+++ Reading text +++

Let's look at the correlations among the numerical variables in our dataset. This information is important to know as there are Machine Learning algorithms (for example, linear and logistic regression) that do not handle highly correlated input variables well.

First, we will use the method [`corr()`](https://pandas.pydata.org/pandas-docs/stable/generated/pandas.DataFrame.corr.html) on a `DataFrame` that calculates the correlation between each pair of features. Then, we pass the resulting *correlation matrix* to [`heatmap()`](https://seaborn.pydata.org/generated/seaborn.heatmap.html) from `seaborn`, which renders a color-coded matrix for the provided values:

In [None]:
# Calculate the correlation matrix of X_train DataFrame using the .corr() function and 
# save it in a variable called 'corr_matrix'. Then pass the corr_matrix to the sns.heatmap() function for plotting. 
# Optional: you can use f, ax = plt.subplots(figsize=(12, 8))  
# Optional sns.heatmap arguments : annot=True,  annot_kws={'size': 8} and cmap="Spectral_r" 

########## FILL IN YOUR SOLUTION HERE ########## 



### Check the distributions

#### What are the ranges of the various features? 

In [None]:
# Apply the .describe() function on the X_train



In [None]:
# Visualise the X_train data in a seaborn boxplot. Optional: set the plt.figure(figsize=(15,10))



### Scaling

Most Machine Learning algorithms are not scale invariant, so it is highly recommended to scale your data. For example, scale each attribute on the input vector X_train to [0,1] or [-1,+1], or standardize it to have mean 0 and variance 1. Note that the same scaling must be applied to the test vector to obtain meaningful results.

In [None]:
# 1. Instantiate the StandardScaler() or MinMaxScaler(). Store into a variable named "scaler"

+++

> Work required: In the tutorial, which two Machine Learning algorithms are named as examples that do not handle highly correlated input variables well? The data that comes next is not needed.

+++ Excerpted records +++

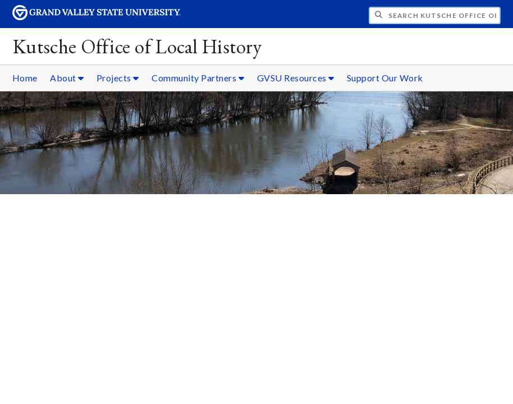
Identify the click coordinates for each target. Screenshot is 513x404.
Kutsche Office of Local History (137, 46)
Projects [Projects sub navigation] (118, 77)
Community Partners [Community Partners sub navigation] (198, 77)
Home (25, 77)
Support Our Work (385, 77)
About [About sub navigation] (67, 77)
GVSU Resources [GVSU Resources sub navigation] (296, 77)
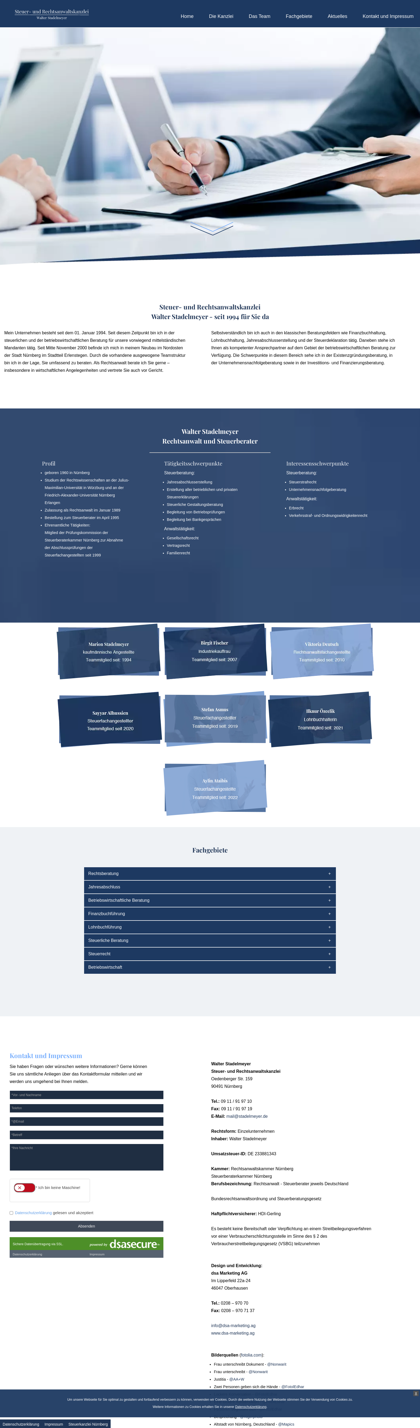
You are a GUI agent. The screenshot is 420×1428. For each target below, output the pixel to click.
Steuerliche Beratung (108, 940)
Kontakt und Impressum (388, 16)
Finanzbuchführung (106, 913)
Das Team (260, 16)
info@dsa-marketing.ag (233, 1325)
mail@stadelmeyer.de (247, 1116)
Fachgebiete (299, 16)
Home (187, 16)
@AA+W (236, 1379)
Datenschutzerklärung (251, 1407)
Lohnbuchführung (105, 927)
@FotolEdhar (292, 1387)
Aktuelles (337, 16)
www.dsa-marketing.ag (232, 1333)
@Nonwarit (276, 1364)
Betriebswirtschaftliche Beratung (119, 900)
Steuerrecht (99, 954)
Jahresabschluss (104, 887)
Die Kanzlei (221, 16)
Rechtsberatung (103, 873)
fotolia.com (251, 1355)
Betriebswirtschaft (105, 967)
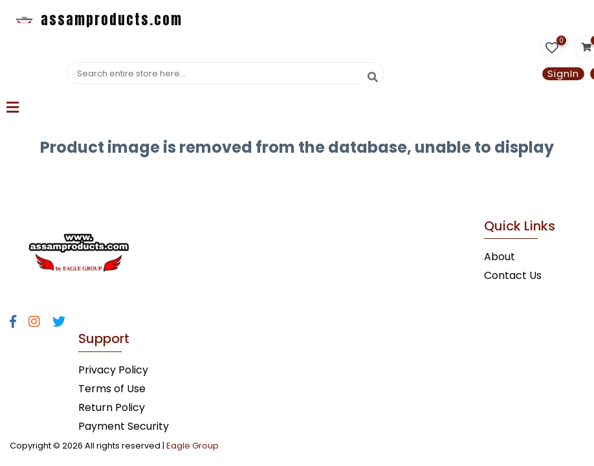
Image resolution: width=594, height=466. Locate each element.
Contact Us (513, 275)
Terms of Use (112, 388)
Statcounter (31, 177)
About (499, 256)
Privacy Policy (113, 369)
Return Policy (111, 407)
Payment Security (123, 426)
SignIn (563, 73)
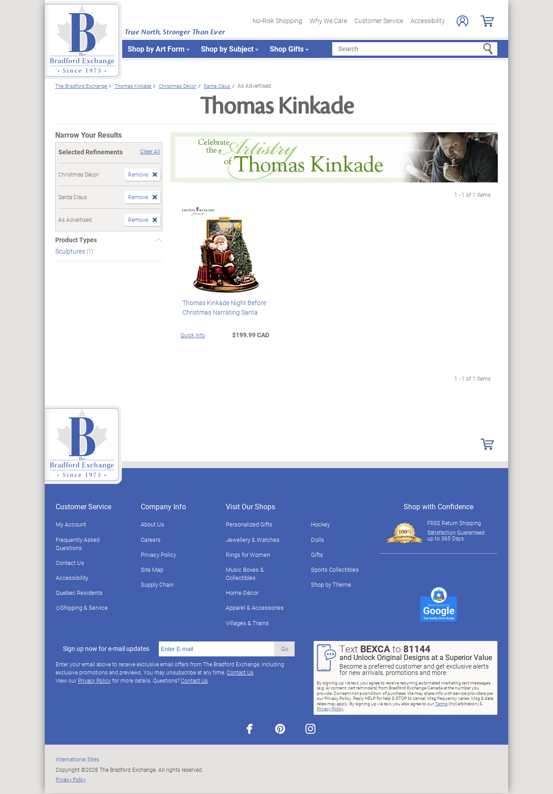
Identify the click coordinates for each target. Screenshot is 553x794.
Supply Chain (157, 584)
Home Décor (242, 592)
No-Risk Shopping (277, 20)
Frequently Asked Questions (78, 544)
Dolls (317, 540)
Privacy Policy (158, 554)
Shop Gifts (287, 48)
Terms (441, 703)
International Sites (77, 759)
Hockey (320, 524)
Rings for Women (248, 554)
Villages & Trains (247, 623)
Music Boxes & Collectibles (245, 573)
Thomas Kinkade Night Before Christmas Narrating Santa (222, 307)
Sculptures (70, 251)
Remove (138, 174)
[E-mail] (216, 649)
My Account (71, 524)
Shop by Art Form (156, 48)
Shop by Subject (227, 48)
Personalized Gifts (249, 524)
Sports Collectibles (335, 569)
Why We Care (328, 20)
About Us (152, 524)
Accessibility (427, 20)
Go (284, 649)
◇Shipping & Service (82, 607)
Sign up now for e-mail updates (106, 649)
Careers (151, 540)
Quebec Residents (79, 592)
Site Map (152, 569)
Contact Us (70, 563)
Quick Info (193, 335)
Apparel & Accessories (255, 607)
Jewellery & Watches (253, 540)
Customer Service (378, 20)
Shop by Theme (331, 584)
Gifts (317, 554)
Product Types (76, 240)
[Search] (414, 49)
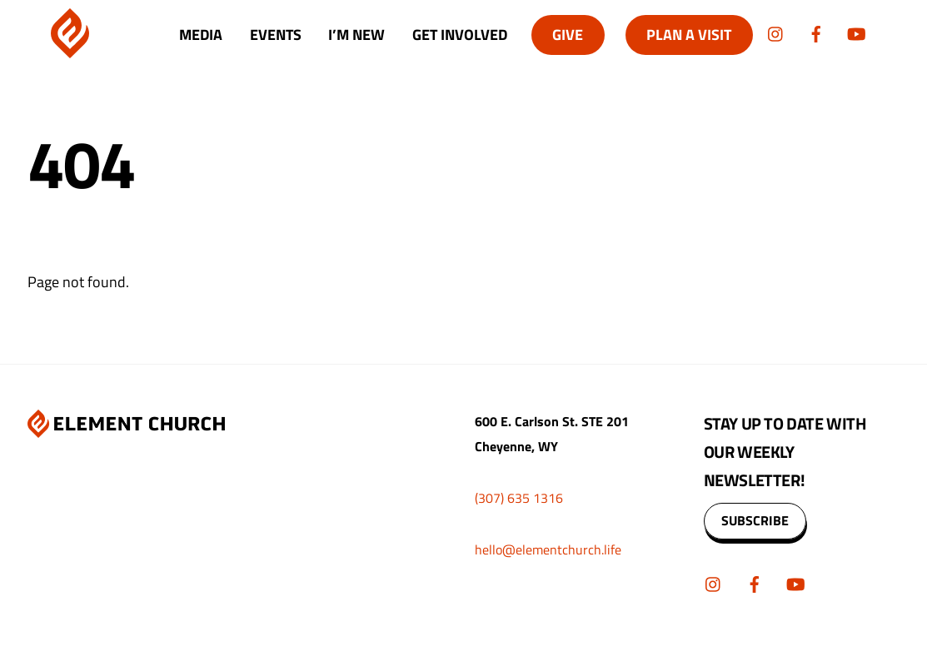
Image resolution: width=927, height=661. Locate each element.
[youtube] (856, 32)
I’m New (356, 34)
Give (567, 34)
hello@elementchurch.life (548, 549)
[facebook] (816, 32)
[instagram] (776, 32)
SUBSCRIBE (755, 520)
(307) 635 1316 (519, 498)
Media (200, 34)
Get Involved (459, 34)
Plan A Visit (688, 34)
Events (276, 34)
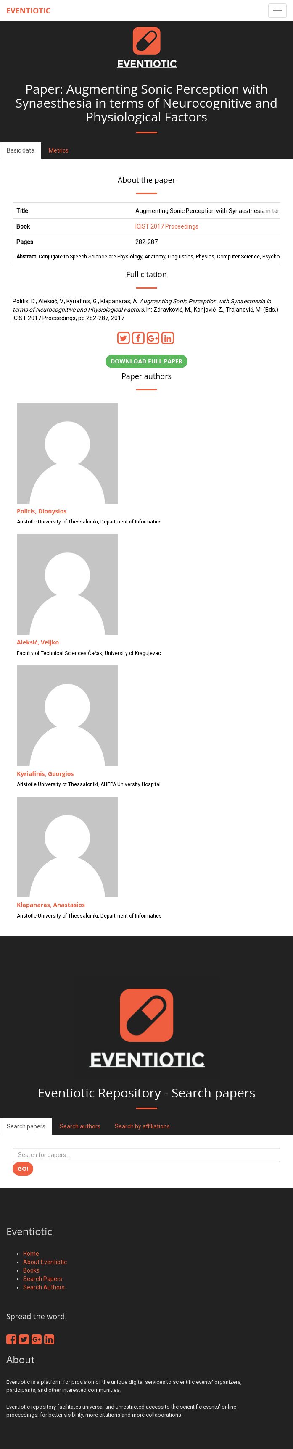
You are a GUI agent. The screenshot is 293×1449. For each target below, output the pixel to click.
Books (31, 1270)
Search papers (26, 1126)
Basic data (20, 150)
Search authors (80, 1126)
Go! (23, 1169)
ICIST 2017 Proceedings (166, 226)
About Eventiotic (45, 1262)
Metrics (59, 150)
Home (31, 1253)
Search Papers (42, 1278)
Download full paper (146, 361)
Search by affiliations (142, 1126)
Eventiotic (28, 10)
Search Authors (44, 1287)
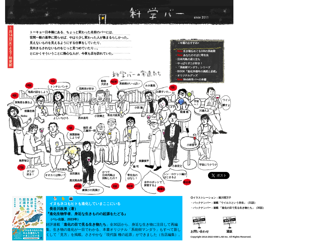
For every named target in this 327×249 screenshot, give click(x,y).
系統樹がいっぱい (129, 83)
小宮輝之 (99, 116)
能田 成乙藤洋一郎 (89, 129)
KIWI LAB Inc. (221, 237)
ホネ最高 (150, 85)
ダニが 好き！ (30, 173)
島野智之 (24, 160)
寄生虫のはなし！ (132, 177)
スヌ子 (171, 106)
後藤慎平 (144, 160)
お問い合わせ (200, 231)
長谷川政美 (113, 115)
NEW (114, 81)
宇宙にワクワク (208, 164)
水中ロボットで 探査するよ (153, 184)
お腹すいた (162, 91)
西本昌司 (83, 118)
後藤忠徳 (29, 111)
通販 (229, 231)
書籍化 (161, 189)
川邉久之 (204, 110)
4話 (14, 95)
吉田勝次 (75, 173)
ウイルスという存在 (232, 202)
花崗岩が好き (86, 88)
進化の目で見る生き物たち (85, 224)
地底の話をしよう (38, 92)
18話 (28, 85)
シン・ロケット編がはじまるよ (175, 176)
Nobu (24, 116)
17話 (21, 167)
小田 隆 (138, 107)
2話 (53, 81)
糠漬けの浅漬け (91, 190)
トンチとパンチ (59, 86)
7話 (70, 128)
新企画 (187, 182)
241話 (77, 186)
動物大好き (105, 82)
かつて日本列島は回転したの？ (109, 175)
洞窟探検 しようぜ (75, 136)
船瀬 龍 (184, 112)
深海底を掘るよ (23, 102)
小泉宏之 (177, 166)
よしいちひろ (60, 118)
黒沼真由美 (76, 180)
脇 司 (136, 166)
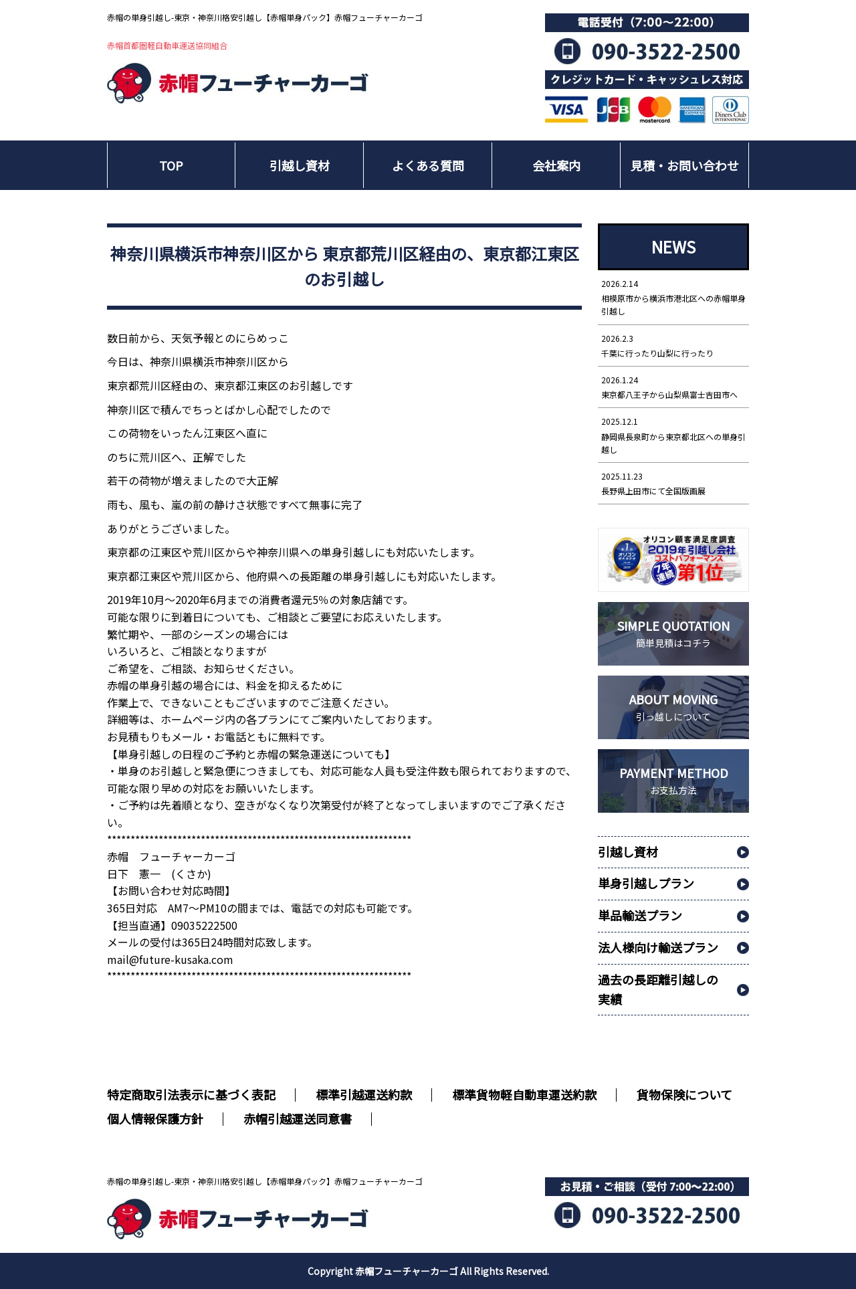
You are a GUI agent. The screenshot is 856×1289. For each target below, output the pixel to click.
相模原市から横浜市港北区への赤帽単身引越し (673, 296)
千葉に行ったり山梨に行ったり (673, 345)
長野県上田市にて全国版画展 (673, 483)
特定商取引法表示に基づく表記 (191, 1094)
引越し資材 (300, 165)
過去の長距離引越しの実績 (658, 989)
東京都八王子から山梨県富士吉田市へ (673, 386)
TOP (171, 165)
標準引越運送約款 (364, 1094)
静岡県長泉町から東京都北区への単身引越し (673, 434)
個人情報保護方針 (155, 1118)
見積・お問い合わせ (685, 165)
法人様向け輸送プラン (658, 947)
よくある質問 (428, 165)
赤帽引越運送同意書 (297, 1118)
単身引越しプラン (646, 883)
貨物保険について (684, 1094)
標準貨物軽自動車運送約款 (524, 1094)
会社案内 (556, 165)
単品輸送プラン (640, 915)
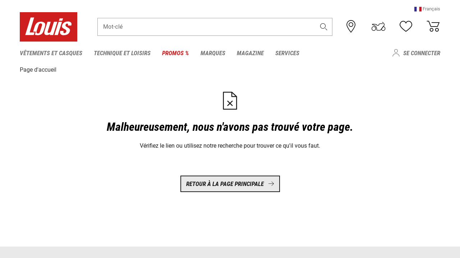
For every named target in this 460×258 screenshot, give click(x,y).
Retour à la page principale (230, 183)
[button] (427, 8)
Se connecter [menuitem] (421, 53)
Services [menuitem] (287, 53)
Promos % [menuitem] (175, 53)
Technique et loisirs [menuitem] (122, 53)
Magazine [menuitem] (250, 53)
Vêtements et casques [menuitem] (51, 53)
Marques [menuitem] (213, 53)
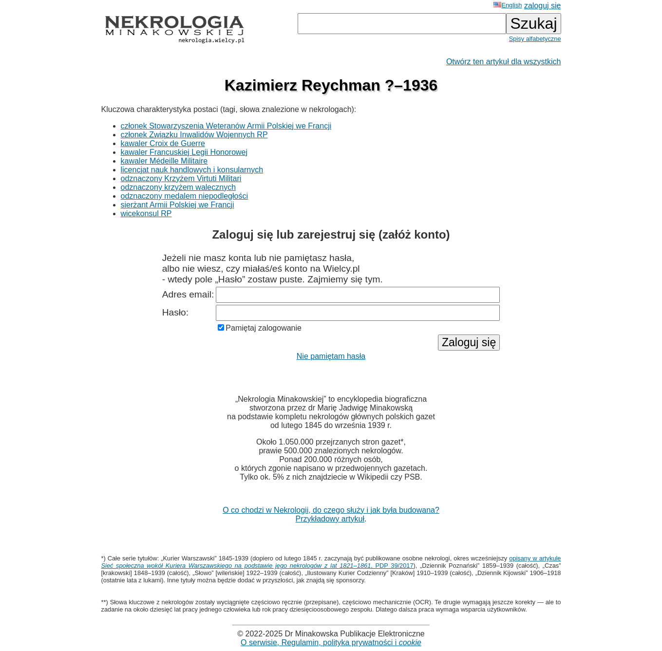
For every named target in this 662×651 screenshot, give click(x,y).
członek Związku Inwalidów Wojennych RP (194, 134)
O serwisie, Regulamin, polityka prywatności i (331, 642)
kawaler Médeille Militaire (164, 161)
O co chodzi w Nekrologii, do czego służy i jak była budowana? (331, 510)
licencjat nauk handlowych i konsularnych (192, 170)
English (507, 5)
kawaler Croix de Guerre (163, 143)
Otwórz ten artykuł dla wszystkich (503, 61)
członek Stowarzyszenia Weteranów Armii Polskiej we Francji (226, 126)
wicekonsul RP (146, 213)
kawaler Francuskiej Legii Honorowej (184, 152)
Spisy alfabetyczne (535, 38)
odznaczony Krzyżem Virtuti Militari (181, 178)
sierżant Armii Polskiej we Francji (177, 205)
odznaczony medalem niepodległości (184, 196)
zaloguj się (542, 5)
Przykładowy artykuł (330, 519)
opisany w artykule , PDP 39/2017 (331, 562)
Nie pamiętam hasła (331, 356)
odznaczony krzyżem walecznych (178, 187)
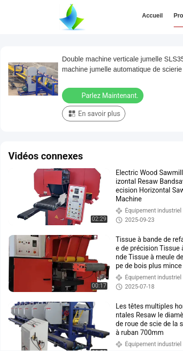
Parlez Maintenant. (104, 95)
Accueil (152, 15)
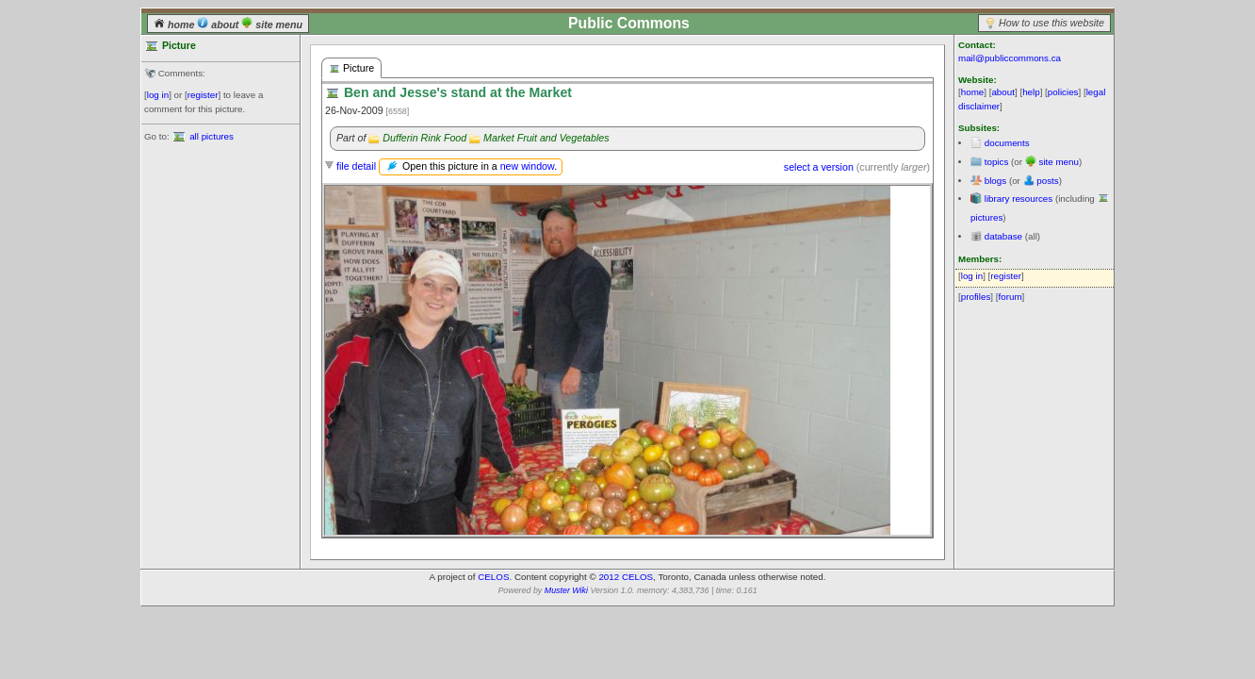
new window (527, 166)
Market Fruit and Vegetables (546, 137)
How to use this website (1051, 22)
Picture (351, 68)
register (203, 95)
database (1003, 236)
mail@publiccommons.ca (1009, 58)
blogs (995, 180)
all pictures (211, 136)
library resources (1018, 198)
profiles (976, 296)
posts (1047, 180)
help (1031, 92)
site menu (271, 24)
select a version (819, 167)
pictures (986, 217)
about (219, 24)
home (175, 24)
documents (1007, 143)
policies (1063, 92)
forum (1010, 296)
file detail (356, 166)
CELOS (493, 576)
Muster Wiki (566, 590)
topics (997, 162)
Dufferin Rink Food (424, 137)
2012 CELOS (625, 576)
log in (158, 95)
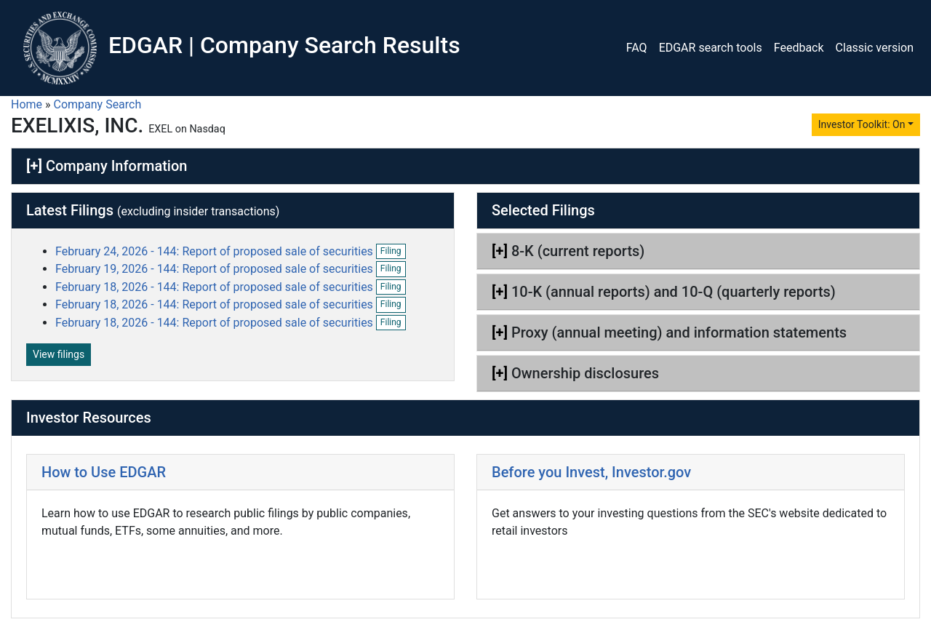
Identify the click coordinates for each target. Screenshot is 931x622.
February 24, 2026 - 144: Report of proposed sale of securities (215, 251)
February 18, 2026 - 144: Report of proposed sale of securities (215, 287)
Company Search (98, 104)
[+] (34, 166)
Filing (393, 252)
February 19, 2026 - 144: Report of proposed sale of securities (215, 269)
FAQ (636, 48)
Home (26, 104)
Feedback (799, 48)
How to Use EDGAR (103, 472)
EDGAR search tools (710, 48)
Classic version (875, 48)
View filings (58, 354)
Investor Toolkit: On (862, 124)
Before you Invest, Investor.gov (591, 472)
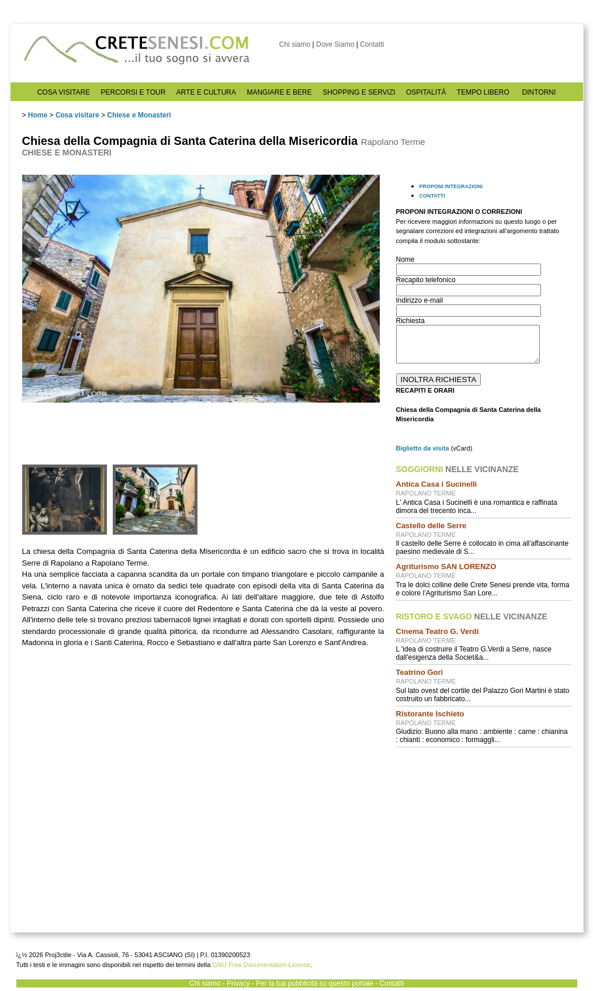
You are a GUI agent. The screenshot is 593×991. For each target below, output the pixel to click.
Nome (405, 259)
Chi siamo (294, 44)
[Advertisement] (480, 831)
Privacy (238, 983)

+++

> Exercise answer: Linear and logistic regression.